* **Directive**: Update the rows below by replacing "Identify the location of" with "Find the position of" wherever it occurs, and keep everything else the same.

* **Recorded information**:
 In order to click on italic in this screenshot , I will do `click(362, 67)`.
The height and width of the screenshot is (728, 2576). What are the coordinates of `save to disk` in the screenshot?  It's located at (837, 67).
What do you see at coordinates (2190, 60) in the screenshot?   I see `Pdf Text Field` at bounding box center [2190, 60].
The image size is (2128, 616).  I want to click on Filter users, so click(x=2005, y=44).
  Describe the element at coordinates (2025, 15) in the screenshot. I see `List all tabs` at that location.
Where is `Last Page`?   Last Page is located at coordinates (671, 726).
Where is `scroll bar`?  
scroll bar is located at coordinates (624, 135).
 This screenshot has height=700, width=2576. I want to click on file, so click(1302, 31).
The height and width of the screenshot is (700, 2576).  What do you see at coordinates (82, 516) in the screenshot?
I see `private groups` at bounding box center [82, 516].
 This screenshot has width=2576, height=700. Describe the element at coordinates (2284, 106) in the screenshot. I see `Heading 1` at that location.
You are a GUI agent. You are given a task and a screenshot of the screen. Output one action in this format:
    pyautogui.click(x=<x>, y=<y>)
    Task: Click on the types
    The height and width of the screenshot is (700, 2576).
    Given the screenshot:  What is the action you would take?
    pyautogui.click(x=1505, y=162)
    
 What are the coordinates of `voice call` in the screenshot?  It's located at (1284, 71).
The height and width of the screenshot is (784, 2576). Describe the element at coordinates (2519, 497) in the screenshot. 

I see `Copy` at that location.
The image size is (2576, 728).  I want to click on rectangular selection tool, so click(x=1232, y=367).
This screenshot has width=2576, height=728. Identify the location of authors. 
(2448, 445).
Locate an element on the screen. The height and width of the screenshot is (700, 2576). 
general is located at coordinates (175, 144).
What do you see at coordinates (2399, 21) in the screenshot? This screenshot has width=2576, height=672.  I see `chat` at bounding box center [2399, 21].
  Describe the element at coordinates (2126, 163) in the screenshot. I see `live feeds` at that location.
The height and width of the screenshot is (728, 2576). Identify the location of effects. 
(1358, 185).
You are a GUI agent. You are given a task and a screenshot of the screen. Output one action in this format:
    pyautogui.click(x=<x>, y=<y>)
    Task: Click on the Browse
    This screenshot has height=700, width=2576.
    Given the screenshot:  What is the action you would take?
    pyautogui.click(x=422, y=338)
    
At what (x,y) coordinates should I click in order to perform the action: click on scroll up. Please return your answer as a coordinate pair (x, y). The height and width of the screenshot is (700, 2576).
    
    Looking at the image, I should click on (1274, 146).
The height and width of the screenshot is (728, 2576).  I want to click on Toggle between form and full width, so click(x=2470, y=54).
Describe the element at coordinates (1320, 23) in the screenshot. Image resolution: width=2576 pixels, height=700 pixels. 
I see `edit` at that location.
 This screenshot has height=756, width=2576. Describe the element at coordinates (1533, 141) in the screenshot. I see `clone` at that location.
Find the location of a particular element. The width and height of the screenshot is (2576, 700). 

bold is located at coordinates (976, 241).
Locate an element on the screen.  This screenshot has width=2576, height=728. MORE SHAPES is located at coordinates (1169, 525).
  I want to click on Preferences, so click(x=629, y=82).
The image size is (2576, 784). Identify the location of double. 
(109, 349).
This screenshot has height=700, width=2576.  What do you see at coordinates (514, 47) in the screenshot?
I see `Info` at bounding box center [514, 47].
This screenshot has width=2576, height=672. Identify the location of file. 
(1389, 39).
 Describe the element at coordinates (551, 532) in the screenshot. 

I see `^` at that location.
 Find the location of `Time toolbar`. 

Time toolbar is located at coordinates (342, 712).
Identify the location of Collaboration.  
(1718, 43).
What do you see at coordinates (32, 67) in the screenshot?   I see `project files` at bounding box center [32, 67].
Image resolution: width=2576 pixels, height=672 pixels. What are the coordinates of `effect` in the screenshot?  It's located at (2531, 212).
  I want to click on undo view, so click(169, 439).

* **Answer to the task**:
 In order to click on italic in this screenshot , I will do `click(362, 67)`.
The height and width of the screenshot is (728, 2576). What are the coordinates of `save to disk` in the screenshot?  It's located at (837, 67).
What do you see at coordinates (2190, 60) in the screenshot?   I see `Pdf Text Field` at bounding box center [2190, 60].
The image size is (2128, 616).  I want to click on Filter users, so click(x=2005, y=44).
  Describe the element at coordinates (2025, 15) in the screenshot. I see `List all tabs` at that location.
Where is `Last Page`?   Last Page is located at coordinates (671, 726).
Where is `scroll bar`?  
scroll bar is located at coordinates (624, 135).
 This screenshot has height=700, width=2576. I want to click on file, so click(1302, 31).
The height and width of the screenshot is (700, 2576).  What do you see at coordinates (82, 516) in the screenshot?
I see `private groups` at bounding box center [82, 516].
 This screenshot has width=2576, height=700. Describe the element at coordinates (2284, 106) in the screenshot. I see `Heading 1` at that location.
You are a GUI agent. You are given a task and a screenshot of the screen. Output one action in this format:
    pyautogui.click(x=<x>, y=<y>)
    Task: Click on the types
    The height and width of the screenshot is (700, 2576).
    Given the screenshot:  What is the action you would take?
    pyautogui.click(x=1505, y=162)
    
 What are the coordinates of `voice call` in the screenshot?  It's located at (1284, 71).
The height and width of the screenshot is (784, 2576). Describe the element at coordinates (2519, 497) in the screenshot. 

I see `Copy` at that location.
The image size is (2576, 728).  I want to click on rectangular selection tool, so click(x=1232, y=367).
This screenshot has width=2576, height=728. Find the position of authors. 
(2448, 445).
Locate an element on the screen. The height and width of the screenshot is (700, 2576). 
general is located at coordinates (175, 144).
What do you see at coordinates (2399, 21) in the screenshot? This screenshot has width=2576, height=672.  I see `chat` at bounding box center [2399, 21].
  Describe the element at coordinates (2126, 163) in the screenshot. I see `live feeds` at that location.
The height and width of the screenshot is (728, 2576). Find the position of effects. 
(1358, 185).
You are a GUI agent. You are given a task and a screenshot of the screen. Output one action in this format:
    pyautogui.click(x=<x>, y=<y>)
    Task: Click on the Browse
    This screenshot has height=700, width=2576.
    Given the screenshot:  What is the action you would take?
    pyautogui.click(x=422, y=338)
    
At what (x,y) coordinates should I click in order to perform the action: click on scroll up. Please return your answer as a coordinate pair (x, y). The height and width of the screenshot is (700, 2576).
    
    Looking at the image, I should click on (1274, 146).
The height and width of the screenshot is (728, 2576).  I want to click on Toggle between form and full width, so click(x=2470, y=54).
Describe the element at coordinates (1320, 23) in the screenshot. Image resolution: width=2576 pixels, height=700 pixels. 
I see `edit` at that location.
 This screenshot has height=756, width=2576. Describe the element at coordinates (1533, 141) in the screenshot. I see `clone` at that location.
Find the location of a particular element. The width and height of the screenshot is (2576, 700). 

bold is located at coordinates (976, 241).
Locate an element on the screen.  This screenshot has width=2576, height=728. MORE SHAPES is located at coordinates (1169, 525).
  I want to click on Preferences, so click(x=629, y=82).
The image size is (2576, 784). Find the position of double. 
(109, 349).
This screenshot has height=700, width=2576.  What do you see at coordinates (514, 47) in the screenshot?
I see `Info` at bounding box center [514, 47].
This screenshot has width=2576, height=672. Find the position of file. 
(1389, 39).
 Describe the element at coordinates (551, 532) in the screenshot. 

I see `^` at that location.
 Find the location of `Time toolbar`. 

Time toolbar is located at coordinates (342, 712).
Find the position of Collaboration.  
(1718, 43).
What do you see at coordinates (32, 67) in the screenshot?   I see `project files` at bounding box center [32, 67].
Image resolution: width=2576 pixels, height=672 pixels. What are the coordinates of `effect` in the screenshot?  It's located at (2531, 212).
  I want to click on undo view, so click(169, 439).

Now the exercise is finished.